AIM: Gather every line in the material below that contains the word "heading" and copy each such line in full.

RECORD EXTRACTS:
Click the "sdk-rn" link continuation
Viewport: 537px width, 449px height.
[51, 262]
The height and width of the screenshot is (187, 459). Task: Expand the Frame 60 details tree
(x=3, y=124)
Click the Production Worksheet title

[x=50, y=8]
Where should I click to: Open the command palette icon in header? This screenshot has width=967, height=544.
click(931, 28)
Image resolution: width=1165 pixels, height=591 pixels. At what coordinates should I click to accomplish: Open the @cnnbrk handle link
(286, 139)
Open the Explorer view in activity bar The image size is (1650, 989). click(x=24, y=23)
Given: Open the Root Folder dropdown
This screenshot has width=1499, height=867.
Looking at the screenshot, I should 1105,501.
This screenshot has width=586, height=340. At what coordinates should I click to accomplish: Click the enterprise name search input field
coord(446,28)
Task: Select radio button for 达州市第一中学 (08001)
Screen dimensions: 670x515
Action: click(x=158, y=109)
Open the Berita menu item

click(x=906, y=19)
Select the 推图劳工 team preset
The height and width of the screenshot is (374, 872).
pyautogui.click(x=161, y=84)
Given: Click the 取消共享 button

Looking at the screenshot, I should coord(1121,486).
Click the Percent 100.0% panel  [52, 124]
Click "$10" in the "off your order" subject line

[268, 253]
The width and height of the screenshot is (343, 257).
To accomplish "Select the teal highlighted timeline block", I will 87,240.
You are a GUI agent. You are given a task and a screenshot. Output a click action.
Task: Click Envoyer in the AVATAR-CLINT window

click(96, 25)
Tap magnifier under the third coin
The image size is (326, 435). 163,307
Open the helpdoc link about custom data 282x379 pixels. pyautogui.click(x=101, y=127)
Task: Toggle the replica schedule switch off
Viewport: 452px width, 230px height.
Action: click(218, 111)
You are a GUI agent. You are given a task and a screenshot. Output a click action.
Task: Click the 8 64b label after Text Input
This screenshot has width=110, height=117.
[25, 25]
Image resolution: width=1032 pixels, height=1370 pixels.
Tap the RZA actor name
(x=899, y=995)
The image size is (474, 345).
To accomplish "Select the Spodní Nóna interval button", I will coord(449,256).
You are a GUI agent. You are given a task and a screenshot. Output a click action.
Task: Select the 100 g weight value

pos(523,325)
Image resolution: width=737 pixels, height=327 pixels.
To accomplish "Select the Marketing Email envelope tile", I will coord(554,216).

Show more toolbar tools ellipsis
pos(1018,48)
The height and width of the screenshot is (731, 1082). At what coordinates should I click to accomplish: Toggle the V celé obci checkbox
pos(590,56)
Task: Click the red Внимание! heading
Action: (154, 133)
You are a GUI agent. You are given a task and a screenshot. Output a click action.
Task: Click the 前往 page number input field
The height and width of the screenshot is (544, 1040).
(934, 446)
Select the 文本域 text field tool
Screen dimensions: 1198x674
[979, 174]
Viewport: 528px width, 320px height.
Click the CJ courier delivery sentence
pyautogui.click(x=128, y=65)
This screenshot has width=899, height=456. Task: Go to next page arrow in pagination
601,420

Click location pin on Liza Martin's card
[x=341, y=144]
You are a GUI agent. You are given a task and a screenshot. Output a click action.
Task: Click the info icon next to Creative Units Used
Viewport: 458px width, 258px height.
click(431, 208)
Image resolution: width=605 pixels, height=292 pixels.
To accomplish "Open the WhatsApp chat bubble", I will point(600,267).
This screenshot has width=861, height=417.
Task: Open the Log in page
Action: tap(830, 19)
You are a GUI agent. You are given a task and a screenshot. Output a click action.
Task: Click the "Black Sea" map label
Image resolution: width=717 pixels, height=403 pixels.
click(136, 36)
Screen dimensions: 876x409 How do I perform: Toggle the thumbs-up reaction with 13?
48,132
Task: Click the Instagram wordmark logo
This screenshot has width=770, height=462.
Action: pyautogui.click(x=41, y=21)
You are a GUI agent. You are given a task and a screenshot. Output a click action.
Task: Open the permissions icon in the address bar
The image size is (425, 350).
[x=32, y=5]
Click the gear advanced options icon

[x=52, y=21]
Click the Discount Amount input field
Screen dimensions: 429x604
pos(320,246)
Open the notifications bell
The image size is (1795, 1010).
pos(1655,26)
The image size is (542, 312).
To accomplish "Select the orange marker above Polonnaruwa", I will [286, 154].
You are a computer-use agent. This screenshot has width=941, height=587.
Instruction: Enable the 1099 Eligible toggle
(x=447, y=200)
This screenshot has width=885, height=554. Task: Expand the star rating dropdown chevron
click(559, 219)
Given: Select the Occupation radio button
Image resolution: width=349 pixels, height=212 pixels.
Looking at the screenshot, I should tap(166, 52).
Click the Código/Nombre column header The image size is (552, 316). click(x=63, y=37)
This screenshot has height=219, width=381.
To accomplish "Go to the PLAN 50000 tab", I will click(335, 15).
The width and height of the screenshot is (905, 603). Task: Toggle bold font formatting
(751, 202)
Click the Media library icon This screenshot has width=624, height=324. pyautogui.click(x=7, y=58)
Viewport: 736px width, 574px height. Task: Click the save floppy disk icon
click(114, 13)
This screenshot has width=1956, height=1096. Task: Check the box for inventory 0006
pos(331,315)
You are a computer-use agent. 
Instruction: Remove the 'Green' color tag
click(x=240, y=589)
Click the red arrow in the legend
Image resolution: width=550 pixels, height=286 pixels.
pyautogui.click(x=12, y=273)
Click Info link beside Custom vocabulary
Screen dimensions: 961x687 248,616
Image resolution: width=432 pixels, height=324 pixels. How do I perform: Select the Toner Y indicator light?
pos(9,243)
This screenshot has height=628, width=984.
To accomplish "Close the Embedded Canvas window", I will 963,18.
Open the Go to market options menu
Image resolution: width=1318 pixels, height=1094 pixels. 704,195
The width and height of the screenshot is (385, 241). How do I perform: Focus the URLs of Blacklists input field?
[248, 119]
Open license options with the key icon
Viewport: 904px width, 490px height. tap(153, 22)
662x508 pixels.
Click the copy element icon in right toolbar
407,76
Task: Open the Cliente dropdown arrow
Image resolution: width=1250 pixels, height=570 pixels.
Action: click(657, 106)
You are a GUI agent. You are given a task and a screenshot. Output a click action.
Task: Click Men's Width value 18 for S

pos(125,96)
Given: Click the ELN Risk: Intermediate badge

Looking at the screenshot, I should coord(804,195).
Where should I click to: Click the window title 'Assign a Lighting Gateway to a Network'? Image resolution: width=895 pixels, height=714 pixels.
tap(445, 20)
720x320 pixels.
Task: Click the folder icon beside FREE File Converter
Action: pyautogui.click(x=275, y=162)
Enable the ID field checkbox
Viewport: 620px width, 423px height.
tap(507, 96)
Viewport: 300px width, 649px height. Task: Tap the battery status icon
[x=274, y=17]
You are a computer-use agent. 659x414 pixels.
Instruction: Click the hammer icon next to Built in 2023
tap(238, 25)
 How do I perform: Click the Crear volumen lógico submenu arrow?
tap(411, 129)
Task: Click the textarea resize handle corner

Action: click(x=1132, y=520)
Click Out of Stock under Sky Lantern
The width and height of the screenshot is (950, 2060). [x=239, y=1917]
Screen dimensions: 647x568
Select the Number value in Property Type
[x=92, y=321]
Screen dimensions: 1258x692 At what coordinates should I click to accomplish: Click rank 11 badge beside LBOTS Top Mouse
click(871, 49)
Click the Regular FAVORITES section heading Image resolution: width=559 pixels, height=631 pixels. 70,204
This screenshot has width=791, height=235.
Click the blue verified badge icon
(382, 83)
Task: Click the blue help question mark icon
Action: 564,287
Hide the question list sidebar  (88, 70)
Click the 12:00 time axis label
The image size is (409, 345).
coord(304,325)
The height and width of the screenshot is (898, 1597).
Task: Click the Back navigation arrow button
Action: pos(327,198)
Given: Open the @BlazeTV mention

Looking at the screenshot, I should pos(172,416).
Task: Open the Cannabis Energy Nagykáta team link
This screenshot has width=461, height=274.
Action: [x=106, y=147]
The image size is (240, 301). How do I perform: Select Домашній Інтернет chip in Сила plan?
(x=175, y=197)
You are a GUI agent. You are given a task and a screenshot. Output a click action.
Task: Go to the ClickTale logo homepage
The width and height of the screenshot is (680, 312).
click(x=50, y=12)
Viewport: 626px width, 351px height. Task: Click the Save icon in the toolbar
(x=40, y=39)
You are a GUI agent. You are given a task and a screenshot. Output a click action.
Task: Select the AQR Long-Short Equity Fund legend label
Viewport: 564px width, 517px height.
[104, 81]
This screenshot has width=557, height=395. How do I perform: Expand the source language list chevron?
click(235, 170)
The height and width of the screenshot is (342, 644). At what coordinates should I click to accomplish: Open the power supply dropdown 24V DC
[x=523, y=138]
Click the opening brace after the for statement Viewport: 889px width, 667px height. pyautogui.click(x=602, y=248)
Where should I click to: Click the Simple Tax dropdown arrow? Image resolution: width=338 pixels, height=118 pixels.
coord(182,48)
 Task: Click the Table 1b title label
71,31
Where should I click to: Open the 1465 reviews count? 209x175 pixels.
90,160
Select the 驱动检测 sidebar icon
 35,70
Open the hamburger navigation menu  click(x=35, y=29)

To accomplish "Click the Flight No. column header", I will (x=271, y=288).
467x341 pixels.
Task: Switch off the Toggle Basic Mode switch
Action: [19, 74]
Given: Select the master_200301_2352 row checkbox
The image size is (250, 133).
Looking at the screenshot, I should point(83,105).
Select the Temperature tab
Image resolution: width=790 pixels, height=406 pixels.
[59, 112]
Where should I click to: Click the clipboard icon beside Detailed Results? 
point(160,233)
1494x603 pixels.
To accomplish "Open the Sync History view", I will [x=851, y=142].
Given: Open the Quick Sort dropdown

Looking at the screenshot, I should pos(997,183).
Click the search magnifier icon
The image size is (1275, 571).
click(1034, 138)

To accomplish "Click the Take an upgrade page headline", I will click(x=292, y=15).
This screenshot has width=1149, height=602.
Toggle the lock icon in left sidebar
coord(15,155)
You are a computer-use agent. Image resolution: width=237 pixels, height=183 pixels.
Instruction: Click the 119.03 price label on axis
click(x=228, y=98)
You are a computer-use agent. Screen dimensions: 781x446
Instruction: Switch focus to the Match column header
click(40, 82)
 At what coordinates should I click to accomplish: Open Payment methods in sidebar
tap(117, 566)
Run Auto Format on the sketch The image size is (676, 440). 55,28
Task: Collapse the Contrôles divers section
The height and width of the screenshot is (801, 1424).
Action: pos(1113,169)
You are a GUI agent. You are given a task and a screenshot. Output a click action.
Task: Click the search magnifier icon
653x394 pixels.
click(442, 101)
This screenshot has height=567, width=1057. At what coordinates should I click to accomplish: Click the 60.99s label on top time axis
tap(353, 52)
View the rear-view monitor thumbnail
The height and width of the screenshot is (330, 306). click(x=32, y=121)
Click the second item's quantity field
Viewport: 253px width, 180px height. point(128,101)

RESPONSE TO THIS EXERCISE:
Task: Click the red Внимание! heading
Click the Regular FAVORITES section heading Image resolution: width=559 pixels, height=631 pixels. 70,204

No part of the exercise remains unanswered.